Requirements ▸
How many lines in the raw records contain the string "left" when case counts? Give only the number.

Raw records:

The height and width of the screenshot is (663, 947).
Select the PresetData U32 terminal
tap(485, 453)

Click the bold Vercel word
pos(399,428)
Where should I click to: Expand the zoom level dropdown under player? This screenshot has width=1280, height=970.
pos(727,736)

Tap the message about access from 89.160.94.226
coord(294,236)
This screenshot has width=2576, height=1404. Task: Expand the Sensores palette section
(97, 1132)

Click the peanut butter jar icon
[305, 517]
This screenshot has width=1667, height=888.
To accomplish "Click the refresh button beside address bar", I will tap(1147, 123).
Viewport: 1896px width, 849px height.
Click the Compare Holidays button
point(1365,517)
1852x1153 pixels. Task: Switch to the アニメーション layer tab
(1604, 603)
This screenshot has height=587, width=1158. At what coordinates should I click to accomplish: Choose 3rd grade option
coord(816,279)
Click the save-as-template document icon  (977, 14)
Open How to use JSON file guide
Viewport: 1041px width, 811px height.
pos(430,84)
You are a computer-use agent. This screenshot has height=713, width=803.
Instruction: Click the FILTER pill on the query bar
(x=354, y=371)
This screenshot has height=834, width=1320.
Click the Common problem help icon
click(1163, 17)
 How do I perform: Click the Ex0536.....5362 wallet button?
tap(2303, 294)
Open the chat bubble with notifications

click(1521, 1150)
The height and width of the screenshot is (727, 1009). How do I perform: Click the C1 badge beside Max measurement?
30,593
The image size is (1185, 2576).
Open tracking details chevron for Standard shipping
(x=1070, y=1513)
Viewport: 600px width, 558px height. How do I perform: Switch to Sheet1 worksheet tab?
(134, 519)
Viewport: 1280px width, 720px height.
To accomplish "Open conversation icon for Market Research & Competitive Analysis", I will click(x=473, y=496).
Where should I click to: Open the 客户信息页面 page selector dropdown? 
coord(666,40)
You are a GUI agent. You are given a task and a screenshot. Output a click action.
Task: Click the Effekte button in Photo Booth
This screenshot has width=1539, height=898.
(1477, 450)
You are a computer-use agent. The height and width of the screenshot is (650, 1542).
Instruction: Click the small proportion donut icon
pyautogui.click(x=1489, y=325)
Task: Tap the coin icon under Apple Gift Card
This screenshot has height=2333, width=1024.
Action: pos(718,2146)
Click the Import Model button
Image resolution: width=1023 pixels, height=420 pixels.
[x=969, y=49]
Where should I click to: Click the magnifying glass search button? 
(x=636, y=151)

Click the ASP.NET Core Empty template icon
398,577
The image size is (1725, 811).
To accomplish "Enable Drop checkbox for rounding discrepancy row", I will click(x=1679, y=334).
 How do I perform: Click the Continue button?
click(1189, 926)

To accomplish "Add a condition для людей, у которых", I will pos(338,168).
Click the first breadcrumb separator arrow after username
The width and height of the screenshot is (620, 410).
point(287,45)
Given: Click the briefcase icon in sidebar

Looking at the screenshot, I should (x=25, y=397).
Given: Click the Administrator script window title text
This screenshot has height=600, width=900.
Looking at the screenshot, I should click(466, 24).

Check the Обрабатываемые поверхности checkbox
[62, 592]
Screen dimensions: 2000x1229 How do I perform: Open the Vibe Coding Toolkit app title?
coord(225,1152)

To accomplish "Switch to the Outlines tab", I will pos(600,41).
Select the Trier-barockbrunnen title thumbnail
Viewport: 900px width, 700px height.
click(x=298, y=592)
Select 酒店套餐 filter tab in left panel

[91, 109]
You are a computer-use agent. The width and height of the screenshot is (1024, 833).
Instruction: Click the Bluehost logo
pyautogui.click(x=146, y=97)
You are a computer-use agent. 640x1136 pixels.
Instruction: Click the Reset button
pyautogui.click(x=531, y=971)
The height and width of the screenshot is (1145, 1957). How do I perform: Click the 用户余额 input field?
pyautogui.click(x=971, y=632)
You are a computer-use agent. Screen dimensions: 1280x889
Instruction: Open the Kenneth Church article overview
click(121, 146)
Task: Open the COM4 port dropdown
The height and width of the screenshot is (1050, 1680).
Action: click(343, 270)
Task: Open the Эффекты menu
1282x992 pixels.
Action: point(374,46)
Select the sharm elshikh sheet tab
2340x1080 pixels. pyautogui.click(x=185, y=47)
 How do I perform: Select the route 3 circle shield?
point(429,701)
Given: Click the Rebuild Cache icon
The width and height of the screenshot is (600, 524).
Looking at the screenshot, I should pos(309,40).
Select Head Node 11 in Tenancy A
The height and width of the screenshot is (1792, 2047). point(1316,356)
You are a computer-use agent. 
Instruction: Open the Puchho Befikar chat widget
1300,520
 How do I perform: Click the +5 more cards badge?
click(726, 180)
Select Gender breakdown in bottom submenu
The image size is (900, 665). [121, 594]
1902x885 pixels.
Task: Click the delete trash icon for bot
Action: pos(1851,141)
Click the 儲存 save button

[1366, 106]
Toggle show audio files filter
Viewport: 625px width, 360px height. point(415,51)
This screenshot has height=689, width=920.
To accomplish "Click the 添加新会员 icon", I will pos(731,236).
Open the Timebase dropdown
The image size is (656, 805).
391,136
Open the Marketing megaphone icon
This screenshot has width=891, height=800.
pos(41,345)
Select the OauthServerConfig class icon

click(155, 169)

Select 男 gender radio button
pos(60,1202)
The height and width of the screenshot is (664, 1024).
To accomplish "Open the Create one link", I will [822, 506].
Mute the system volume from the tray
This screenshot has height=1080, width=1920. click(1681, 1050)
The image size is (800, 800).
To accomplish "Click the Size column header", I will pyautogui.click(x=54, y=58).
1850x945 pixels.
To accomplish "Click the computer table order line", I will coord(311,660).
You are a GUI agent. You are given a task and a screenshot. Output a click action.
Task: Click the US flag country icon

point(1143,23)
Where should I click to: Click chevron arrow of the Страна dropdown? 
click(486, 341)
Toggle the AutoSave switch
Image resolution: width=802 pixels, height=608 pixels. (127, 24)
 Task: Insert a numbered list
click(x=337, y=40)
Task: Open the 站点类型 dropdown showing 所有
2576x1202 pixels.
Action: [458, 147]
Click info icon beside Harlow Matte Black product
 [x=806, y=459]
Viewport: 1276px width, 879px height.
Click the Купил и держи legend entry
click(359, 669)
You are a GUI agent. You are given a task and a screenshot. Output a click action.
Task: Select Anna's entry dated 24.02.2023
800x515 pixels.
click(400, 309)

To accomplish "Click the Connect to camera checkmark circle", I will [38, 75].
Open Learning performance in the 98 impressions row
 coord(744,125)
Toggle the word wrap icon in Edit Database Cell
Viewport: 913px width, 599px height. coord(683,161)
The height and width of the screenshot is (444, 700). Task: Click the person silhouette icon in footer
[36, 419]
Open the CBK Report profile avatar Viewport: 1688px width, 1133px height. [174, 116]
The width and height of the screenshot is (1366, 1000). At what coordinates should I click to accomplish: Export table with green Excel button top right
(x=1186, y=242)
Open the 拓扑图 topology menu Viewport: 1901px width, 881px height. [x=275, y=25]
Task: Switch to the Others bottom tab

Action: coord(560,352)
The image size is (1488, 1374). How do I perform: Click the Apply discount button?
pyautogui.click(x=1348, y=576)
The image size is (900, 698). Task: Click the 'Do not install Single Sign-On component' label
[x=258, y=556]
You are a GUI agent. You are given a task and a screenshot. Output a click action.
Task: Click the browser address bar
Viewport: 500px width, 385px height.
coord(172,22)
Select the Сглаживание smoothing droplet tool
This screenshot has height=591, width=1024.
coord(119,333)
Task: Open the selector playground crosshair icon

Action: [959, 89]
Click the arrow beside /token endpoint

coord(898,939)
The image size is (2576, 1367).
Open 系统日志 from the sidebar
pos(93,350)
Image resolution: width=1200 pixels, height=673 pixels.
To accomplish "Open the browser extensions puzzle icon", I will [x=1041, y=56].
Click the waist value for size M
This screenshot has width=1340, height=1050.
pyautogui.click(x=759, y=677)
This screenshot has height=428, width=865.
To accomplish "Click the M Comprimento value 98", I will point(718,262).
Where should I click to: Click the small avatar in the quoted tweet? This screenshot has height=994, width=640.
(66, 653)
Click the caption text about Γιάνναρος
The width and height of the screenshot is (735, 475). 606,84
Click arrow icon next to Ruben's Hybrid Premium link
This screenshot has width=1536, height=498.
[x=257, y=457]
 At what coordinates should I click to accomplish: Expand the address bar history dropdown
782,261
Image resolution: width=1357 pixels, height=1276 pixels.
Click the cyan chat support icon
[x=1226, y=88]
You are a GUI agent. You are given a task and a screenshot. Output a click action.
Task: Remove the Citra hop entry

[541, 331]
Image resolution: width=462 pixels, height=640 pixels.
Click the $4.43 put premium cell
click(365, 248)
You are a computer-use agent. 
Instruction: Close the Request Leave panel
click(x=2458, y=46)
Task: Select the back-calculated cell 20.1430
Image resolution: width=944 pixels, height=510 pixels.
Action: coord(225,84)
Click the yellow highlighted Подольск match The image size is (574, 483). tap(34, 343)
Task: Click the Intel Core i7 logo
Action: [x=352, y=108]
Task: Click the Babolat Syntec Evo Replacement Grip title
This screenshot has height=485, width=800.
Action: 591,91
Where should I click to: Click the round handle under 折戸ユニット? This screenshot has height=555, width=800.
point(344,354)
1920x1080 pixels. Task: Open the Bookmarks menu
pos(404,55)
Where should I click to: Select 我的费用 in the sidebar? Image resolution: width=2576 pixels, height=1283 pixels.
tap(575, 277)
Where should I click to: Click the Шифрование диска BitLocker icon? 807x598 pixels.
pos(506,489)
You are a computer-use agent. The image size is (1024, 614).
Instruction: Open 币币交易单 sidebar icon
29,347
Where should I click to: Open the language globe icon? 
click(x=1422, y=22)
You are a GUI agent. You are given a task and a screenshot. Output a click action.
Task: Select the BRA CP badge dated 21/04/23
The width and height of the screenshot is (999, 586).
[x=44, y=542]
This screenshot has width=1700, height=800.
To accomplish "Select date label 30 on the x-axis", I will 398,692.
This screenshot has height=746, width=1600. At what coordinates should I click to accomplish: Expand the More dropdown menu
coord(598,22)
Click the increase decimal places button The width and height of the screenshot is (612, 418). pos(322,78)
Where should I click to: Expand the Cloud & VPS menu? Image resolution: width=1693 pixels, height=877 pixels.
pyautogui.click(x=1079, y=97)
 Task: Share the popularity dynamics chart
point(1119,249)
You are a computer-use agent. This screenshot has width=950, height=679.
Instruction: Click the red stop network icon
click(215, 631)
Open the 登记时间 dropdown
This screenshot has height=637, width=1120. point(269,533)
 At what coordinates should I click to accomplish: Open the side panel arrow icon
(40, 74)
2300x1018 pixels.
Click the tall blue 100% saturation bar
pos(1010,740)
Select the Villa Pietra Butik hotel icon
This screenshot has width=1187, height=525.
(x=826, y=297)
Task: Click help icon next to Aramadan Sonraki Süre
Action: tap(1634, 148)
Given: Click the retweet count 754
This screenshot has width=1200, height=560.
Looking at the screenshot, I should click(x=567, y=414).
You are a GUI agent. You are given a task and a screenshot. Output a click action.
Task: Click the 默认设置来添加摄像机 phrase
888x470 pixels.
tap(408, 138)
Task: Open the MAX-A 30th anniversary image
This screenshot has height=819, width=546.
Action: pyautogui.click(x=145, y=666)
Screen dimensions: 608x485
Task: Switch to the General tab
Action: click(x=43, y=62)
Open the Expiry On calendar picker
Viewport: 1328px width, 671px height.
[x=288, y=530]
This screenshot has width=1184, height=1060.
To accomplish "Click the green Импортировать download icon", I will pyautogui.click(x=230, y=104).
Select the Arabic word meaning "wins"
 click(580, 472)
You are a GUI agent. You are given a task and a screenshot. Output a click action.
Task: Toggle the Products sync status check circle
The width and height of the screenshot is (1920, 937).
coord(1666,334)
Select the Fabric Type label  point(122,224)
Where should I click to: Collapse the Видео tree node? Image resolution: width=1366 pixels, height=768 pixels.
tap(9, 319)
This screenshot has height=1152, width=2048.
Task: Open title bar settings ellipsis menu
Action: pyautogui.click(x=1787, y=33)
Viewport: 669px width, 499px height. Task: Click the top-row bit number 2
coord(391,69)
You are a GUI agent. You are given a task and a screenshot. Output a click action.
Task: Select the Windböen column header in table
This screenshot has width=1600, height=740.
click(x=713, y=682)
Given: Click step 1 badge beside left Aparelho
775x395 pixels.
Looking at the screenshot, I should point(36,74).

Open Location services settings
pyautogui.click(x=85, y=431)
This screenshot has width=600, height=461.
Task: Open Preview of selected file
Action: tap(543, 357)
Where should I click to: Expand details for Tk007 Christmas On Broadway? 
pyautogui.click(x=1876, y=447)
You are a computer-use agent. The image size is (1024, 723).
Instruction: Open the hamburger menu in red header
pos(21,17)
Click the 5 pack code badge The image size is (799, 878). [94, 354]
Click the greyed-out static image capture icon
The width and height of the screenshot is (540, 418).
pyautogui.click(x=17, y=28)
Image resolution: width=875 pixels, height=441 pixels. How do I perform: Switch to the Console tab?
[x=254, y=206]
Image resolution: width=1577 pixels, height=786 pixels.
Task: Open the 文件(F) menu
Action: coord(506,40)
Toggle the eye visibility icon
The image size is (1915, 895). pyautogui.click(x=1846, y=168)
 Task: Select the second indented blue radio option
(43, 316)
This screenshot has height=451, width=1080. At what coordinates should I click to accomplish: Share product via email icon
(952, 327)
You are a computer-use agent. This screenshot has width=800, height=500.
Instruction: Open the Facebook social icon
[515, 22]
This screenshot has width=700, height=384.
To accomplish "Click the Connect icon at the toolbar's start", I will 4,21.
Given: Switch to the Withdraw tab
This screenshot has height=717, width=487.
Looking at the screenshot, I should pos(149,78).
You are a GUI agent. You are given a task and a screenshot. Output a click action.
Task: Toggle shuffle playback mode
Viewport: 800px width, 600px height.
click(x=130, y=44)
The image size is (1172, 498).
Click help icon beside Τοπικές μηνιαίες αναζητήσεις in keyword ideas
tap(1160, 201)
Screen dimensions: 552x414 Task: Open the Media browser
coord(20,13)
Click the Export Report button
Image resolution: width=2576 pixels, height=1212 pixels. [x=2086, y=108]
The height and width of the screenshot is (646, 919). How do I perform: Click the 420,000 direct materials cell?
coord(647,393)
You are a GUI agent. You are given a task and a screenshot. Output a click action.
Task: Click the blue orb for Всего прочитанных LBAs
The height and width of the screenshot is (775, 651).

Result ▸
2